▶ [WHAT IS REQUIRED]: For this exercise, output the line containing "Task: Open the green SBA Comm... link" and every line after it through the end of the records, exactly, and no other line.

▶ [GIVEN RECORDS]:
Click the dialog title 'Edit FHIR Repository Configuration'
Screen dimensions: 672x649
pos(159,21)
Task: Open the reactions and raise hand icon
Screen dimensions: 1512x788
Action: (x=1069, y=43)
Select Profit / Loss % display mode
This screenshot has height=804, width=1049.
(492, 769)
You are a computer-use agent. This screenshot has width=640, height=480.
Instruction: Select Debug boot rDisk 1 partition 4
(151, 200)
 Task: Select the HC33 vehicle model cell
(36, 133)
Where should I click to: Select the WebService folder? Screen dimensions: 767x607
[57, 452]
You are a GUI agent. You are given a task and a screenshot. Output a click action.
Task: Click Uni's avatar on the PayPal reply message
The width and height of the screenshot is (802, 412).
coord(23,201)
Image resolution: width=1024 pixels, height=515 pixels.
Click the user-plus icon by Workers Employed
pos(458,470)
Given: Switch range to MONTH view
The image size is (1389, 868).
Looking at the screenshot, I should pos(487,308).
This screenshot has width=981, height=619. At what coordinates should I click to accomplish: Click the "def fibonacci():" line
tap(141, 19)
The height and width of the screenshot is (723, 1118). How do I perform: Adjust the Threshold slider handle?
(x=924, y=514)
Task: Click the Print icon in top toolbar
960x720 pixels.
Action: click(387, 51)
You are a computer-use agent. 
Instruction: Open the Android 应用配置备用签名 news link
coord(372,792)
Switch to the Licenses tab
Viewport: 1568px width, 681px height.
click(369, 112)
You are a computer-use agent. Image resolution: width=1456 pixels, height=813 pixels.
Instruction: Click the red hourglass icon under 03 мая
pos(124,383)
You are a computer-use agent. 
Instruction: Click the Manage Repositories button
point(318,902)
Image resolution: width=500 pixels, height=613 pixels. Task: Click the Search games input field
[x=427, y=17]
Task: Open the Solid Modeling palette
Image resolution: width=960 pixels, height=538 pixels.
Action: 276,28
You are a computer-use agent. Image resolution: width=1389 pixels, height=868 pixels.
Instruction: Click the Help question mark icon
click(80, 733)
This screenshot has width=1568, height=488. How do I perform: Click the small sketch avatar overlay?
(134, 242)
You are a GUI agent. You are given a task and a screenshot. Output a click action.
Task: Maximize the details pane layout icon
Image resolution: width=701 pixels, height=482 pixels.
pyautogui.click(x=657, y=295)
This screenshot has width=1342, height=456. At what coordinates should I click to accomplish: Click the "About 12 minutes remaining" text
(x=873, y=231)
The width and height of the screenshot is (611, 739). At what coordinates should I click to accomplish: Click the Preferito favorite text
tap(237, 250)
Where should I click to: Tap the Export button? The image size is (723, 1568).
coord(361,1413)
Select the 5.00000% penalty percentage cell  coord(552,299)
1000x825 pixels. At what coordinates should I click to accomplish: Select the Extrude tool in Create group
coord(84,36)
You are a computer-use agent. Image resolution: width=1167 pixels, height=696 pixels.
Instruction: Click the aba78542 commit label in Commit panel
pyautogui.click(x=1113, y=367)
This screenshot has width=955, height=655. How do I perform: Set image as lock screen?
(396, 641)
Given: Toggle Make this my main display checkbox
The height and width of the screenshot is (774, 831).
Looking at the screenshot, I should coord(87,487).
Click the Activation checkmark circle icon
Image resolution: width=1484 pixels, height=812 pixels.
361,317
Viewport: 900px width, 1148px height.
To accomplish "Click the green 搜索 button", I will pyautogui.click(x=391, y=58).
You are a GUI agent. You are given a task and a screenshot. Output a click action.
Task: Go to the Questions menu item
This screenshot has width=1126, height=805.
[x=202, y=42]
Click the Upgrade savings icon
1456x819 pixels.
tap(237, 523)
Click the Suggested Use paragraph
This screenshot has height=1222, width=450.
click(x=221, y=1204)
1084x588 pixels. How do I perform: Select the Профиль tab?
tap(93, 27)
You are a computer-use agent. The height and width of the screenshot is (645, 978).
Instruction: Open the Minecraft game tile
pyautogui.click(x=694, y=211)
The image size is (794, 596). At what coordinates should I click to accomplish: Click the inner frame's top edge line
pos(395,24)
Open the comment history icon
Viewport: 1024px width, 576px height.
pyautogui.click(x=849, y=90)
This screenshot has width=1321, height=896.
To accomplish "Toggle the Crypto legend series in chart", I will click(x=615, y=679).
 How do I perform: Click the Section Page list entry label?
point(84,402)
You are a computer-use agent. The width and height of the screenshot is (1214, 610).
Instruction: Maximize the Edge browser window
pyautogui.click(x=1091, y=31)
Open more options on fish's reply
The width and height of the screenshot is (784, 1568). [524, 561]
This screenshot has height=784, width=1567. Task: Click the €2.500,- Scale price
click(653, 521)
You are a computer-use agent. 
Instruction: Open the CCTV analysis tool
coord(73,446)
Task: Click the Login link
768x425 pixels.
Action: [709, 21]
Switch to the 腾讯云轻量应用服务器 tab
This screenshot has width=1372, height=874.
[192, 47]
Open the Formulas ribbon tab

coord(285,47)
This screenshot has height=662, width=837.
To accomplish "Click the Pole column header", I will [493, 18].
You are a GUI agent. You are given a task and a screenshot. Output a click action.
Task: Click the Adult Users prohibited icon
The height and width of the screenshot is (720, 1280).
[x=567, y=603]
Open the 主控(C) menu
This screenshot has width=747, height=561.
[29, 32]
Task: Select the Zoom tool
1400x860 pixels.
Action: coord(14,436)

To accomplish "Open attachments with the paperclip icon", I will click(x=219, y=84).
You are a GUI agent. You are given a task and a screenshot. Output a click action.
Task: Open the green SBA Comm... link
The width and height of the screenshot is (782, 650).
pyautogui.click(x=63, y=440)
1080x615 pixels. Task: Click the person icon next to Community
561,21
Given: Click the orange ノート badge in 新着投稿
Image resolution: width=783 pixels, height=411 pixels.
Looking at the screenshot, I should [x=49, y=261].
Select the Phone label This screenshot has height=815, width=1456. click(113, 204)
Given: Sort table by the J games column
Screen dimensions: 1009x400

▶ [RESPONSE BELOW]:
Task: Open the green SBA Comm... link
The width and height of the screenshot is (782, 650).
pyautogui.click(x=63, y=440)
1080x615 pixels. Task: Click the person icon next to Community
561,21
Given: Click the orange ノート badge in 新着投稿
Image resolution: width=783 pixels, height=411 pixels.
Looking at the screenshot, I should [x=49, y=261].
Select the Phone label This screenshot has height=815, width=1456. click(113, 204)
Given: Sort table by the J games column
Screen dimensions: 1009x400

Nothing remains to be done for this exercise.